With “Enclosure,” her latest exhibition at Gladstone Gallery, New York, Rachel Rose takes us back to a moment in time when everything changed: our relationship with Nature, our relationship with each other, and our relationship with Mystery. This happened the day someone had the idea to claim ownership over common parcels in the English countryside. Since feudal times in England, people were guaranteed access to the land in perpetuity, as expressed by “The Charter of the Forest” made official in 1217. But progressively, during the sixteenth century, the clergy, the crown, and the wealthy, seeing rapid industrialization progress abroad and inland, sought to make the most of the land by controlling its agricultural production. They drew parcels — enclosures — to privatize the common land. This shift in access to economic resources would shape English society forever, resulting in loss of public spaces, damaged ecology, and displaced populations — a total “robbery” of the working class argues historian E. P. Thompson. On a symbolic level, it also spelled the end of the Nature-Human dynamic gift exchange described by Lewis Hyde. Now that agricultural benefits are locked as a capital, energy and meaning stop circulating and humanity gets deprived of its own potential. The advent of enclosures also had a tremendous impact on the place of women in society: demoted from their initial role of community benefactors and leaders, they went on to become in many cases either witches or prostitutes. Rachel Rose revisits the dawn of this great shift through a film, paintings, and sculptures. Each aspect of the exhibition speaks to this key moment in different ways, looking at the dramatic history, the impossible future, and the present reality that we inherited.
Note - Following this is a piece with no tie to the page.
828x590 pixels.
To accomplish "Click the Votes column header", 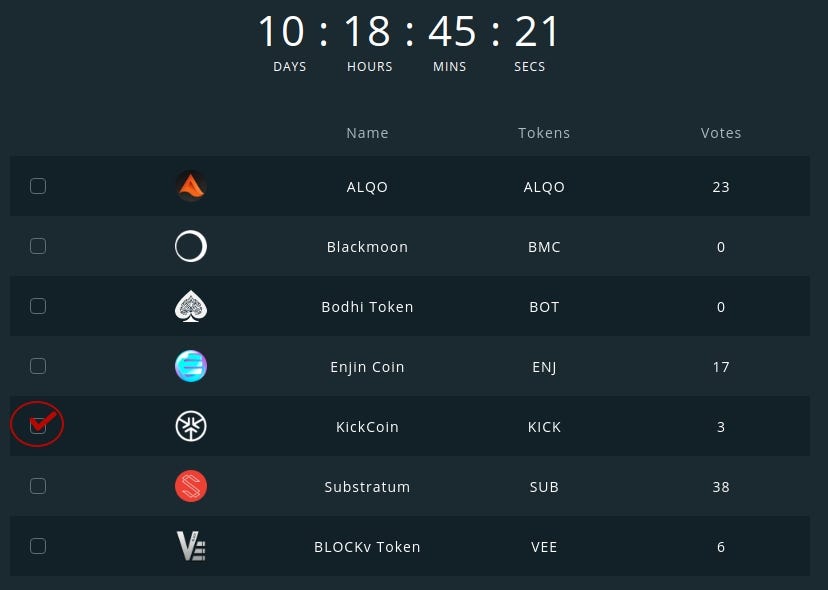I will (x=721, y=133).
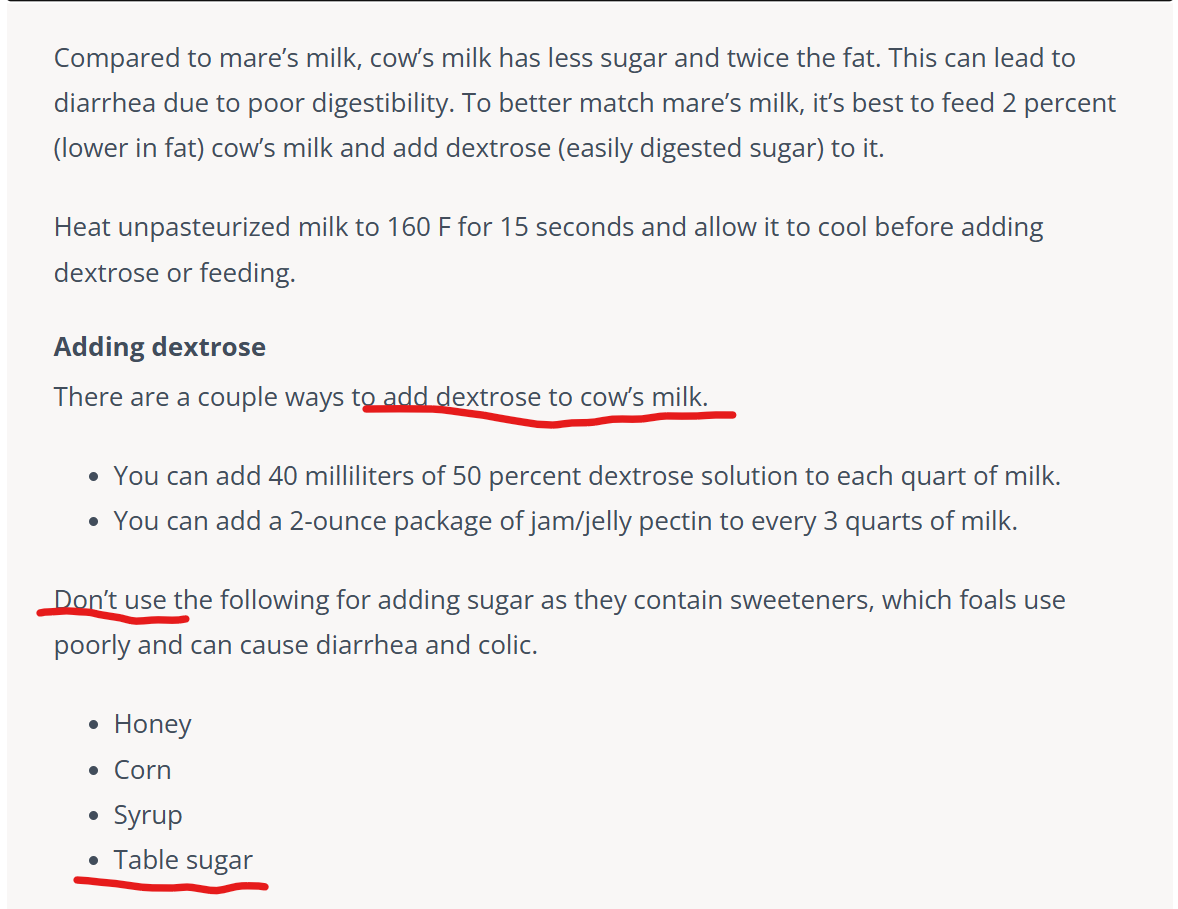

The centerpiece of “Enclosure” is a thirty-minute-long film that revisits the juncture in history when a feudalist society transformed into a capitalist one. Anxious because of the new Enclosure law, a village population is exploited by a cultlike clan, their leader Jaccko and their spy Recent. The cult convinces the village’s farmers to sell them their land for next to nothing in exchange for a fake currency. The film’s scenography and photography convey a sense of harmony too pure to remain untouched, pregnant with dramatic potential. In that sense, the film reminds us of Polanski’s Tess and Kubrick’s Barry Lyndon, where heavenly settings are fertile ground for catastrophe. Paradise is lost. We are the Lucifers of Mother Nature. Between dialogues, a celestial body looms, a sentient stain marking mankind’s dark fate. While the film unfolds its historical drama, a curation of seven British Romantic paintings (Gainsborough, Wright, Palmer, and Constable) displayed all around the central film celebrates the joy of looking outside the city, toward pastoral communities, where work might celebrate the supernatural powers of a harvest moon. These paintings remind us of our sacred bond with the land. Placed in a circle, they form the ring of an obsolescent dream now echoing in the universe.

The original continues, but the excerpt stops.